— START TEXT EXCERPT —
- Date: 24 March 1972
- Site: Shanmukhananda Hall Bombay

= 19th Filmfare Awards South =

Award ceremony for South Indian films

The 19th Filmfare Awards South ceremony honoring the winners of the best of South Indian cinema in 1971 was held at Shanmukhananda Hall Bombay on 24 March 1972, along with Hindi Awards.

The awards were introduced in 1954, around the films released in 1953. Filmfare Awards, initially recognizing only the Hindi film industry, considered South Indian regional Telugu and Tamil cinema was honored from 1964 onwards. In 1966, awards were presented to Best Film in Malayalam cinema and the Kannada cinema was honored from 1970 onwards. The chief guest of the evening was General Sam Manekshaw.
— END TEXT EXCERPT —
→ **WORK INSTRUCTIONS**:
1/ According to the text on the 19th Filmfare Awards South, who was the chief guest of the evening?
2/ Summarize the text on the 19th Filmfare Awards South in two sentences.
3/ From the text on the 19th Filmfare Awards South, reproduce the passage between "The 19th Filmfare" and "General Sam Manekshaw.", inclusive.
— START RAW RECORDS —
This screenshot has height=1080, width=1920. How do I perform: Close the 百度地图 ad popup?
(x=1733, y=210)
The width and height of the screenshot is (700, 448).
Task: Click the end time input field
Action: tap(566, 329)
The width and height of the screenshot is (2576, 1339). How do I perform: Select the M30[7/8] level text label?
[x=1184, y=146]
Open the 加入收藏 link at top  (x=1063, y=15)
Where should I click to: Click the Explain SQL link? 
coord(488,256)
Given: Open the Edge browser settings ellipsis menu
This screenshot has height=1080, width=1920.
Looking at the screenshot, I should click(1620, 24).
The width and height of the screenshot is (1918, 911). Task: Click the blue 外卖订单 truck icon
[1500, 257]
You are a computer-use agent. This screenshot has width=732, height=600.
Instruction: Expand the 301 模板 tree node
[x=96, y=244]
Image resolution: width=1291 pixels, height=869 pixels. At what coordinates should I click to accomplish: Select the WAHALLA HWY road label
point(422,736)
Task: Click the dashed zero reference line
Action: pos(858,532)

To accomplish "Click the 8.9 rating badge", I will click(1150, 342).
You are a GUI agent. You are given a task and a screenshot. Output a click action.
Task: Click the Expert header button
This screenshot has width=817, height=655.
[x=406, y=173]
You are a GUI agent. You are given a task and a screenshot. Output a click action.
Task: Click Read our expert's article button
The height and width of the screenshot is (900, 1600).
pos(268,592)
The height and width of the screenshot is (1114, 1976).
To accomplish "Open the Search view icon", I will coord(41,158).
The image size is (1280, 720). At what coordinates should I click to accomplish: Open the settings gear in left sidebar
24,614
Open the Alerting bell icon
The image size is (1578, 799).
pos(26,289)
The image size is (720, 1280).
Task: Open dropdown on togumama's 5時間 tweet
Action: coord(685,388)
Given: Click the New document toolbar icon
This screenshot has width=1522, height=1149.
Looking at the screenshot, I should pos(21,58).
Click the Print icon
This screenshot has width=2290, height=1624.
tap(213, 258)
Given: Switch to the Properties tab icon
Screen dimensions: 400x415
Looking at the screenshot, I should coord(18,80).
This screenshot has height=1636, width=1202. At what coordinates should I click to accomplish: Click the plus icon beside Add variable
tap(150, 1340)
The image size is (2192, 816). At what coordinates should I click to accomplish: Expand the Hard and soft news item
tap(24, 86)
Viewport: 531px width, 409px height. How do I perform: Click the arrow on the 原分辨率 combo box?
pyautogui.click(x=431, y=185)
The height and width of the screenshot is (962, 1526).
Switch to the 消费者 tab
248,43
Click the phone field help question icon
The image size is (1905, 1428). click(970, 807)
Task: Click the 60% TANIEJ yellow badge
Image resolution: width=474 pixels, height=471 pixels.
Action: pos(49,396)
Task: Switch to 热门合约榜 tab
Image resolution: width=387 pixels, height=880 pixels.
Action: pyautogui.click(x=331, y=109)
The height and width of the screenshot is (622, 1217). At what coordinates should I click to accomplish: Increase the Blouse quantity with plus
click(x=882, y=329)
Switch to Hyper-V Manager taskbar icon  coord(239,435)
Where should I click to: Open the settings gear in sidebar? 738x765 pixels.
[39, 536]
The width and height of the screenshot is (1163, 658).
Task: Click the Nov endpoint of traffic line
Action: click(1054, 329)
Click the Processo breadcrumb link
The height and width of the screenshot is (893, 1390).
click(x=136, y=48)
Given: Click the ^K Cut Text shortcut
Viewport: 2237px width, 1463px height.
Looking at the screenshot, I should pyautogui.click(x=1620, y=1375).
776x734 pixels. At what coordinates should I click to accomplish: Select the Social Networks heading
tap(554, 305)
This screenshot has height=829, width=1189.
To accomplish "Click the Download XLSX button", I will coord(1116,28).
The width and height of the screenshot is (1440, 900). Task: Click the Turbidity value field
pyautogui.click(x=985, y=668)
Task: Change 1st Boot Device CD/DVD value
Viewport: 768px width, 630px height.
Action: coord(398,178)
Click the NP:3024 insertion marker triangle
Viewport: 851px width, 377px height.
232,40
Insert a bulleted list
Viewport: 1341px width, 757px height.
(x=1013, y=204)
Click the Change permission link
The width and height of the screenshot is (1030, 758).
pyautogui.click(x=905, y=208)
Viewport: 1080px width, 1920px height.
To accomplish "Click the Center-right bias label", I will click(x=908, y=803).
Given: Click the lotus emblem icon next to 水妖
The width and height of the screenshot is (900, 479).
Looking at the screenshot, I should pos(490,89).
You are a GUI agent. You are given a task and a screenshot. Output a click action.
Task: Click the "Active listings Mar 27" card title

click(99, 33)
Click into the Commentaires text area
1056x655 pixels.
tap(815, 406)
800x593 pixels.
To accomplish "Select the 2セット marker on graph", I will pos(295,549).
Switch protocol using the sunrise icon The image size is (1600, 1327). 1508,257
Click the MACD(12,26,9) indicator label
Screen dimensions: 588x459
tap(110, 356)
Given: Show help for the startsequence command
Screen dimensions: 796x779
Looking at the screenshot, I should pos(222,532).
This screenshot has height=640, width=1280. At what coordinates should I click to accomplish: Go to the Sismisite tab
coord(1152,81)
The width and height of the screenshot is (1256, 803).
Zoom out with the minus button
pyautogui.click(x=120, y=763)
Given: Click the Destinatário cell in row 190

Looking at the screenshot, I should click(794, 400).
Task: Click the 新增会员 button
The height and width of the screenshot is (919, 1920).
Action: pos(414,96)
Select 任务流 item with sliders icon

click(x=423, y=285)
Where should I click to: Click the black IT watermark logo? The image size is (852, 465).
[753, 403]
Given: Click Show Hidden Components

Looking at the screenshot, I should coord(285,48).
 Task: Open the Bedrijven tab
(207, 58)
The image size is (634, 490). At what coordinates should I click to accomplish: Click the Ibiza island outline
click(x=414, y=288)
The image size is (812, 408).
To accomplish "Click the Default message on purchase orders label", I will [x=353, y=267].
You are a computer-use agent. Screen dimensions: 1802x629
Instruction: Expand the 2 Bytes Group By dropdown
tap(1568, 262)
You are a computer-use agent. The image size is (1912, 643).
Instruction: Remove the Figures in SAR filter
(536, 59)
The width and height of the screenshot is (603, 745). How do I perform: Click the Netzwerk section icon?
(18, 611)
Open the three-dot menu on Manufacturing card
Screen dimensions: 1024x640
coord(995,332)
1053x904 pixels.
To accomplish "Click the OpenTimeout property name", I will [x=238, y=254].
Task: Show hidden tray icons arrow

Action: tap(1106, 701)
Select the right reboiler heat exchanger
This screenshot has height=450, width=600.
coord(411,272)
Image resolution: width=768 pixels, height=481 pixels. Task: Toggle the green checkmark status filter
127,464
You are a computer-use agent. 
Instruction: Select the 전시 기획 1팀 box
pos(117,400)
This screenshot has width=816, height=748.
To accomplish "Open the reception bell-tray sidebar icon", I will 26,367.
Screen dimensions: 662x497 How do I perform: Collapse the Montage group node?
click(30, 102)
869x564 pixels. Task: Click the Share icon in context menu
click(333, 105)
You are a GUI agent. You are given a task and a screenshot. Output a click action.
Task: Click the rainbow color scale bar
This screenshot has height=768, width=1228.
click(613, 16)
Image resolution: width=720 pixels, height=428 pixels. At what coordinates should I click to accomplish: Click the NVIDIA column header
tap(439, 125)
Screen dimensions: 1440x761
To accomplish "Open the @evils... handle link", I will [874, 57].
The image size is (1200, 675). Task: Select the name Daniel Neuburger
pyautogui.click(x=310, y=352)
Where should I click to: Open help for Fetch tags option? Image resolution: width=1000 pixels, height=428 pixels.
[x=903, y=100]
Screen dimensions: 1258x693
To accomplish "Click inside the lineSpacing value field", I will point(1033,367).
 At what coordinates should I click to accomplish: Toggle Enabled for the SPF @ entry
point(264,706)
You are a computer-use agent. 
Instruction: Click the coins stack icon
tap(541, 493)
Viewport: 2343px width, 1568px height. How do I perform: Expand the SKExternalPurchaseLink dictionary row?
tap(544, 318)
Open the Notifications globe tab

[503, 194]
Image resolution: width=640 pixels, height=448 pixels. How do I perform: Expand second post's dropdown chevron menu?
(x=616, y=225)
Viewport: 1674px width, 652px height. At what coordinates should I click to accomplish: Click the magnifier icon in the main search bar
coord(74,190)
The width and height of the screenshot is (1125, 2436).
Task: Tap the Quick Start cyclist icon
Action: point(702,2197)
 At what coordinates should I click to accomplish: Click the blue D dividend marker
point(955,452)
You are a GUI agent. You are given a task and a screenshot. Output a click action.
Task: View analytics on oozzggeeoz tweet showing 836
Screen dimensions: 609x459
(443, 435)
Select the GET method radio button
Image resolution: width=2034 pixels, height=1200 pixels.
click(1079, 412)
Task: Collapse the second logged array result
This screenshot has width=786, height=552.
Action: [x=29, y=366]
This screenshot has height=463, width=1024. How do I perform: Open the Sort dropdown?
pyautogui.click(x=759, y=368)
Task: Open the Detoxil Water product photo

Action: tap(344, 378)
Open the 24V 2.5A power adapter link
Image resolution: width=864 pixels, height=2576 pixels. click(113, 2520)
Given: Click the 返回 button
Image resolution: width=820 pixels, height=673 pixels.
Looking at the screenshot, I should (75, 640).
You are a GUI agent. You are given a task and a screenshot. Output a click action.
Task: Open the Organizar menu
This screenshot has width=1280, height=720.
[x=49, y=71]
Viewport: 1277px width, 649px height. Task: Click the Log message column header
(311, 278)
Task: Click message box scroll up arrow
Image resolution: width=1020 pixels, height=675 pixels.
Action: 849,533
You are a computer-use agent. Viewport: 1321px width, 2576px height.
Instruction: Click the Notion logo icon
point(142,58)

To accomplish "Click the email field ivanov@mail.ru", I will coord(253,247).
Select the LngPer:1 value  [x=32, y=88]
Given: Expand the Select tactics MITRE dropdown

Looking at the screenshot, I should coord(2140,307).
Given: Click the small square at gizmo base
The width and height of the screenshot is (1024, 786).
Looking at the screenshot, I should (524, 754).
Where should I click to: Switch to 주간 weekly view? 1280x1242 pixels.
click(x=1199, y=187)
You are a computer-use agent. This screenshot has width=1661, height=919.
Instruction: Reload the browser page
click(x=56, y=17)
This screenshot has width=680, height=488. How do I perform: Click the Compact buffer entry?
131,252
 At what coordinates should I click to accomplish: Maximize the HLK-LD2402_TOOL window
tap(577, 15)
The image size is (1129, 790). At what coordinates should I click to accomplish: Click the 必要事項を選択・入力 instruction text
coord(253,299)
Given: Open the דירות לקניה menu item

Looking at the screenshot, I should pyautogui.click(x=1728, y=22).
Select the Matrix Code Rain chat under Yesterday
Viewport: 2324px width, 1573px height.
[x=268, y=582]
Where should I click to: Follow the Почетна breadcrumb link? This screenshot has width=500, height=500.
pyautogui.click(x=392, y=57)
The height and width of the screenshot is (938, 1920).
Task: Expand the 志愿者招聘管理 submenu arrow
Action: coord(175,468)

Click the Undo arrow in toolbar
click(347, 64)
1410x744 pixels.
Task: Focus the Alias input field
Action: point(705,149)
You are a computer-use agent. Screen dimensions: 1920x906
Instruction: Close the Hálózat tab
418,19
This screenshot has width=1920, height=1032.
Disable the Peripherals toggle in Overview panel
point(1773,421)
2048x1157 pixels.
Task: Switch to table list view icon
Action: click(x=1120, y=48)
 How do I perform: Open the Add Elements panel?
— END RAW RECORDS —
→ **FINAL ANSWERS**:
1/ General Sam Manekshaw.

2/ The 19th Filmfare Awards South ceremony, honoring the best of South Indian cinema in 1971, was held along with the Hindi Awards at Shanmukhananda Hall Bombay on 24 March 1972, with General Sam Manekshaw as chief guest. The Filmfare Awards were introduced in 1954, began presenting a Best Film award for Malayalam cinema in 1966, and honored Kannada cinema from 1970 onwards.

3/
The 19th Filmfare Awards South ceremony honoring the winners of the best of South Indian cinema in 1971 was held at Shanmukhananda Hall Bombay on 24 March 1972, along with Hindi Awards.

The awards were introduced in 1954, around the films released in 1953. Filmfare Awards, initially recognizing only the Hindi film industry, considered South Indian regional Telugu and Tamil cinema was honored from 1964 onwards. In 1966, awards were presented to Best Film in Malayalam cinema and the Kannada cinema was honored from 1970 onwards. The chief guest of the evening was General Sam Manekshaw.